GRIP: Combat Racing is an impressive arcade racer, one that harkens back to the glory days of racers such as WipEout, while adding its own innovations. Jumping from floor to ceiling to wall and back sounds like it might be too hectic, but GRIP's excellent camera handling ensures that players won't lose track of what they are doing very easily. Four-player split screen, which is an absolute rarity these days, is a much-appreciated inclusion, and ensures that GRIP: Combat Racing will be played by groups for a while to come.

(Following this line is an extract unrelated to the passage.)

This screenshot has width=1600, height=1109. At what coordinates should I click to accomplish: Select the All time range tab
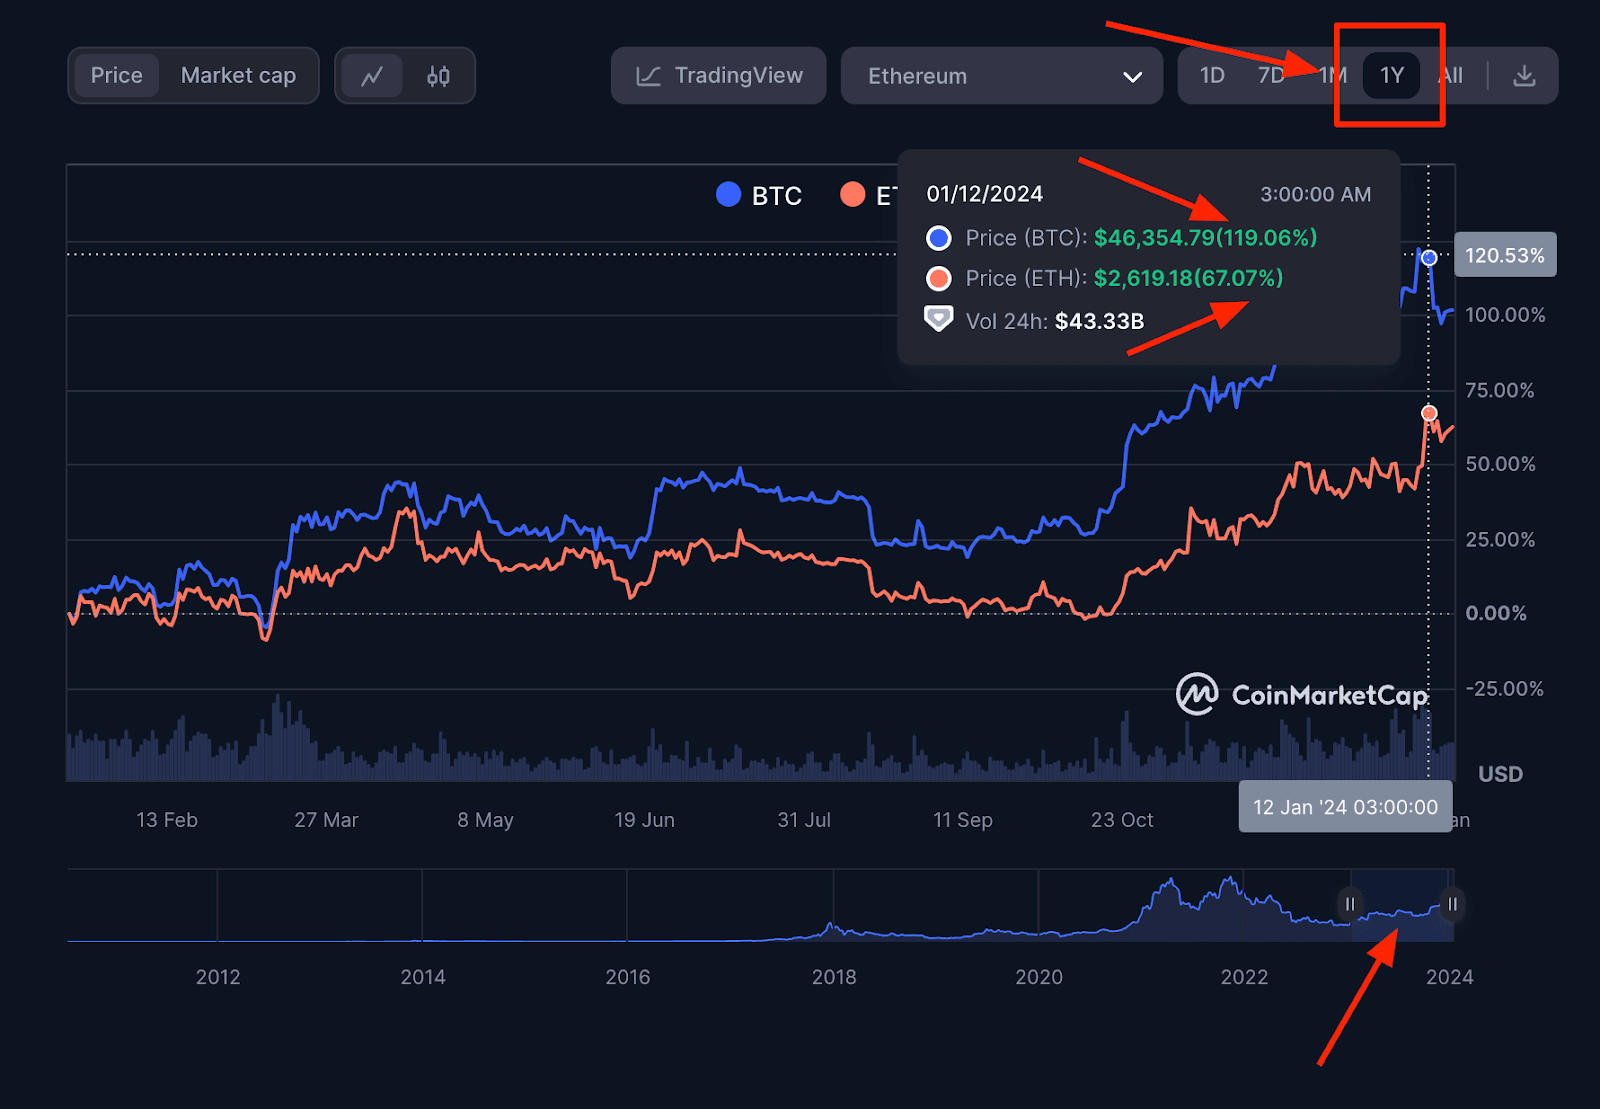click(x=1452, y=76)
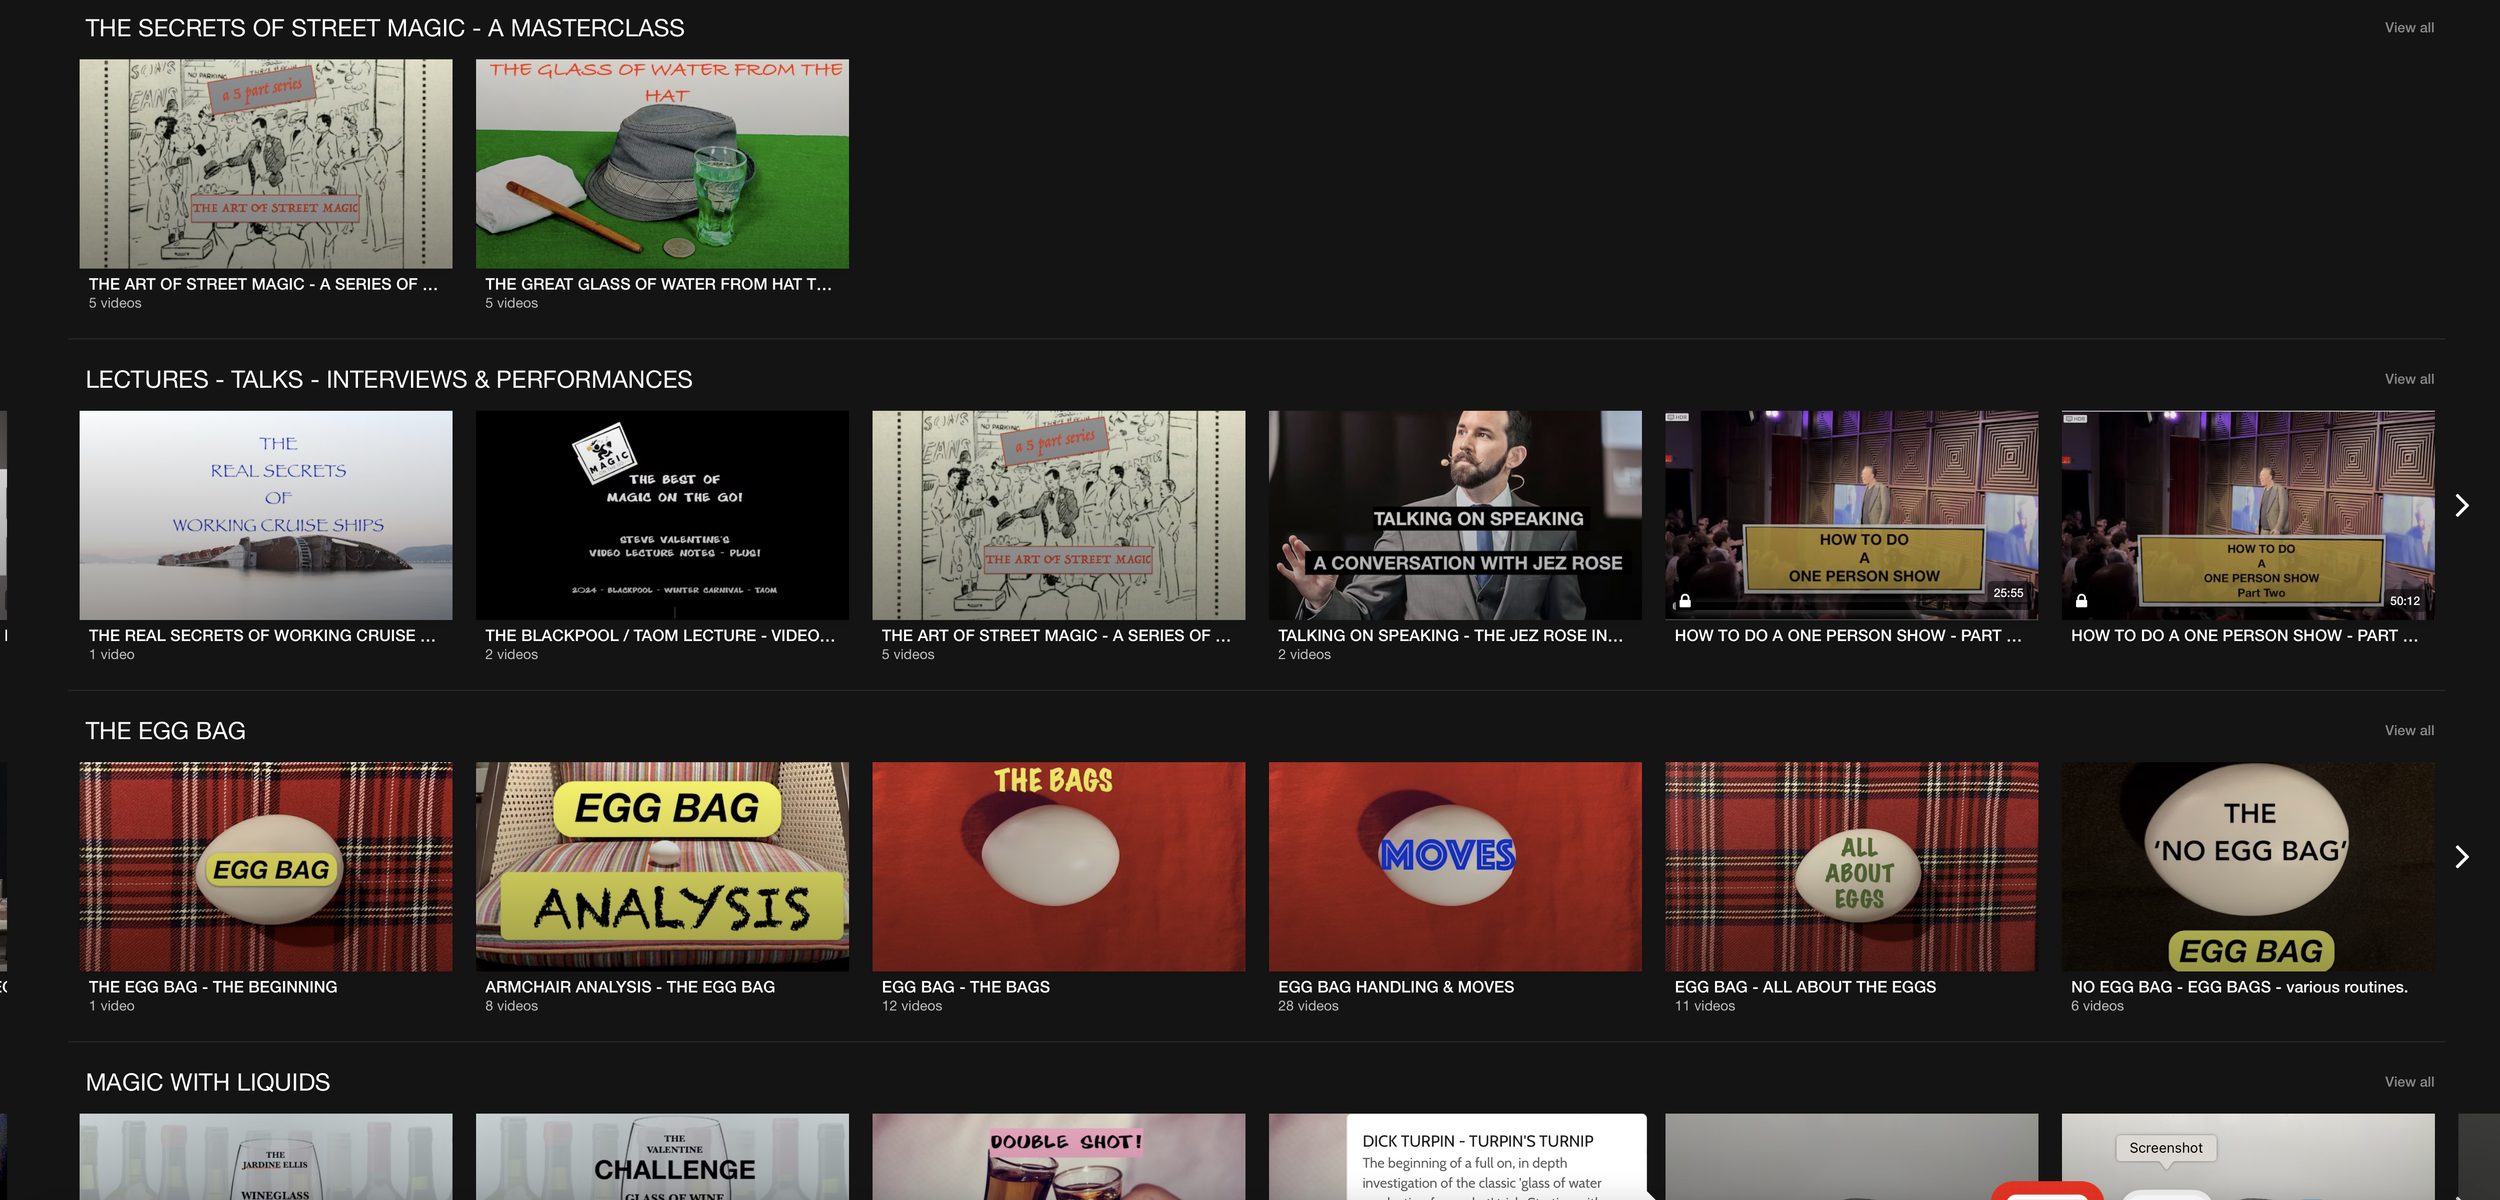This screenshot has height=1200, width=2500.
Task: Click 'NO EGG BAG - EGG BAGS' title link
Action: pos(2238,987)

Heavy Fire: Red Shadow had the potential to give gamers an updated version of Beach Head 2002 from the heyday of arcades. Unfortunately, an incredibly short campaign, terrible graphics, and a lack of any real challenge all coalesce into an altogether underwhelming product. The $9.99 premium VR mode is so minimal in execution, that even that isn't recommended. If you absolutely love arcade, wave-based shooters, it's probably still best to wait until Heavy Fire: Red Shadow is on a fire sale before plopping down the cash.
Soulcalibur VI is a solid entry in the long-running fighting franchise. The new Reversal Edge mechanic gives everyone a chance at a comeback, with a balanced risk that their move may backfire on the player who invoked the move. A decent campaign is paired with a beefier custom story mode, to provide for dozens of hours of gameplay, even if most of the cutscenes are more visual novel than actual cutscene. Barebones online options may leave some players wanting more, but getting to the action is as quick as ever because of a sharp focus. Time will tell if these improvements can translate to better sales, but Soulcalibur VI is one game all fighting fans should pick up.
The Exorcist: Legion VR launches at a perfect time, near Halloween. While the adventure may be incredibly short, it is one that groups may enjoy, to see how others react to the horrors that await within. However, much like a scary movie or haunted house, once you know where the scares are located, they don't have the same oomph as the first time through. With variability all but removed, the replayability of Legion VR dwindles rapidly. Despite this, horror fans should check out The Exorcist: Legion VR for some of the most intense, if brief, scares available on any medium.